A comparative study is carried out with evolutionary artificial intelligence techniques using the Decision Tree (DT) and the Bagging Regressor (BR) models in predicting rheological properties of fresh concrete⁹. The use of 140 experimental points could cause some inconsistencies as both experiments were taken using different instruments to determine properties. The 6 input variabels used were cement, water, FA, CA, and Total Powder. The authors reported that the predictions of the rheological properties using ML algorithms are highly promising. Among the BR and DT methods that were tested, BR performed better than DT in terms of predictive accuracy. The statistical sensitivity analysis showed that major influential variables to PV predictions were found to be related to cement and medium-to-coarse aggregates, whereas for Yielding Stress, the greatest impact was identified in the case of small and medium coarse gravels^9,10,11. In such instances, they came to use the same database and obtained similar limitations as those noticed in their earlier investigation¹².

Several machine learning techniques, such as MLR, RF, DT, and SVM, have been used to predict SCC’s rheological properties¹⁰. The 100 results of SCC mixture were based on a prior study. However, it is unclear how the 100 mixtures were gathered since the referenced study only had to work with 59 Self-Consolidating Concrete mixtures except if mortar mixtures were included. The slump flow (mm), V-funnel time (s), and H2/H1 values were considered the input parameters used in this study. It was determined that the DT algorithm was the most effective for predicting yield stress of SCC, while the RF model showed to be the most accurate in predicting the plastic viscosity^13,14,15.

A database containing data from several studies examining 170 SCC mixtures was used. It has been considered a major weakness that the database is not uniform, as data have been aggregated from sources with different methods of rheological measurement. The mortar mixtures were the subject of one study, which further adds to the diversity. 4 advanced machine learning techniques were used namely: LightGBM, XGBoost, RF, and CatBoost. Using multiple algorithms would be helpful in reducing some limitations imposed by inconsistent sources, but the findings should be critically analyzed due to inconsistencies reported for a relatively high R²^{13,15,16,17,18,19}.

A total number of 348 Self-Consolidating Concrete mixtures were analyzed from 19 published articles using various rheometers. The two methods used are SHAP and PDP used to investigate how the different SCC composition influences the rheological properties of Self-Consolidating Concrete. The model presented very good accuracy for prediction of rheological characterized as SCC, with R² values ranging between 0.93 and 0.98 and an Index of Agreement between 0.92 and 0.99. The investigation done by both SHAP and PDP indicated that the YS and plastic viscosity (PV) were inversely proportional to slump flow (mm), ratio, and segregation rate. However, a positive direct proportion was observed between those factors and time required for the V-funnel time (s)^{14,15,18,21,22,23,24,25,26,27,28,29,30,31,32,33,34}.

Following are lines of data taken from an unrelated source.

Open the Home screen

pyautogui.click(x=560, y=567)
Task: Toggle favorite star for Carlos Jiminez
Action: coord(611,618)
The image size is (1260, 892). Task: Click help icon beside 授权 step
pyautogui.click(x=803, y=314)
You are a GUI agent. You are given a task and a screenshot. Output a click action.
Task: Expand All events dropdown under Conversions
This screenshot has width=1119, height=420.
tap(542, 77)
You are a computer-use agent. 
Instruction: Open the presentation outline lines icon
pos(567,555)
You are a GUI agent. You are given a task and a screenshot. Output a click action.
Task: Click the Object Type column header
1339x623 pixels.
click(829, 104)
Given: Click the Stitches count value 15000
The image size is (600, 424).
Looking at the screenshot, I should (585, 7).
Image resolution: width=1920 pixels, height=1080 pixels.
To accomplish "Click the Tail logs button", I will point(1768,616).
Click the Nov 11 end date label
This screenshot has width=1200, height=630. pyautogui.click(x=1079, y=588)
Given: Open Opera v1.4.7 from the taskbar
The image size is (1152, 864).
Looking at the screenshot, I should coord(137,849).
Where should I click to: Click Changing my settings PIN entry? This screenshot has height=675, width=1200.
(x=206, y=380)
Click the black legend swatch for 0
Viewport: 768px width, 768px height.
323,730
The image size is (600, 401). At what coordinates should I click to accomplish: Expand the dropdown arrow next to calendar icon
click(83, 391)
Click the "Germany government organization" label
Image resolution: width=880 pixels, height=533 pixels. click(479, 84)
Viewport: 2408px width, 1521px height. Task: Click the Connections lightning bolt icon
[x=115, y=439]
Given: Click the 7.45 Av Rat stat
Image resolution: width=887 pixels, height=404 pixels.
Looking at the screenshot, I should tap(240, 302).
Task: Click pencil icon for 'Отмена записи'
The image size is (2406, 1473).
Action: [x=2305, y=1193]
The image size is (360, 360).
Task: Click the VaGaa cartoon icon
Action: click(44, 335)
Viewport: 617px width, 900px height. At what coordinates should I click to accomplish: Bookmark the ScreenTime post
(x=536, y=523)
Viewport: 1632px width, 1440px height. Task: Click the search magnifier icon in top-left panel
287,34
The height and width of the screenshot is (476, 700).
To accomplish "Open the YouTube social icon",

There are several gaps evident in research work which mainly pertain to inconsistent source data since most of the work used for the compilation of this dataset has been sourced from different entities that sometimes-used measurement techniques and instruments. This causes inconsistencies and thus reduces the generalizability of results. Secondly, small sample size limits the applicability of the results. Better datasets are required to ensure improved reliability in the conclusions that are obtained. There is also high measurement error, particularly as seen with tribometers, which carries with it values of YS and PV, likely to be unusually high, whose accuracy becomes doubtful. In addition, the unclear origin of some data could also undermine the integrity of the results obtained¹⁵. Some studies already have compared different methods, but it would be valuable to conduct a more comprehensive analysis that compares machine learning techniques with conventional statistical techniques and hybrid methods using reliable datasets. More sensitive analyses conducted in detail would help better understand the reliability of the models when applied to various types of concrete and under other conditions. The issues have now been addressed and provided more precise, trustworthy, and broadly applicable findings in prediction of rheological properties for Self-Consolidated Concrete.

Research significance

Various studies have shown that ML models consistently demonstrate powerful predictor abilities for predicting rheological properties of self-compacting concrete. This assesses the viability of using advanced computational methods in the field. Based on selected algorithms, effectiveness of the adopted predictive models can vary. The BR was outperforming DT model in one study while XGBoost was doing exceptionally in another^10,16. Besides, the input features of cement type and aggregate characteristics can affect models differently, and understanding which features have the greatest impact on the outcome can guide the design of future experiments. This research marks a paradigm shift in the approach to rheological predictions through use of the five ML algorithm. The article aims to generate more precise, efficient, and holistic predictions that will enhance the model and application processes of Self-Consolidating Concrete. Database creation here-from various research related to concrete and various rheometers-is full of many potentials beyond its academic interest. It would remake the practices and standards within industries, making SCC in construction a source of innovative and optimized change.

Methodology

Figure 1 illustrates the overall methodology adopted for predicting the fresh properties of Self-Consolidating Concrete (SCC) using machine learning techniques. The process begins with data collection, after finalized data divided into 15% test set and 85% train set and then followed by a thorough data analysis phase, which includes both descriptive analysis to understand the distribution of variables and a correlation matrix to examine inter-variable relationships. The insights from this analysis guide the model development stage, where five machine learning models Support Vector Machine (SVM), Decision Tree (DT), Gene Expression Programming (GEP), Deep Neural Network (DNN), and Random Forest (RF) are trained using the input data. These models are then assessed using various performance metrics, such as R², Relative Absolute Error (RAE), Mean Percentage Error (MPE), Root Mean Square Error (RMSE), and Mean Absolute Error (MAE). The final output is a comparative analysis of model performance, providing results that inform optimal model selection for accurate and efficient SCC property prediction.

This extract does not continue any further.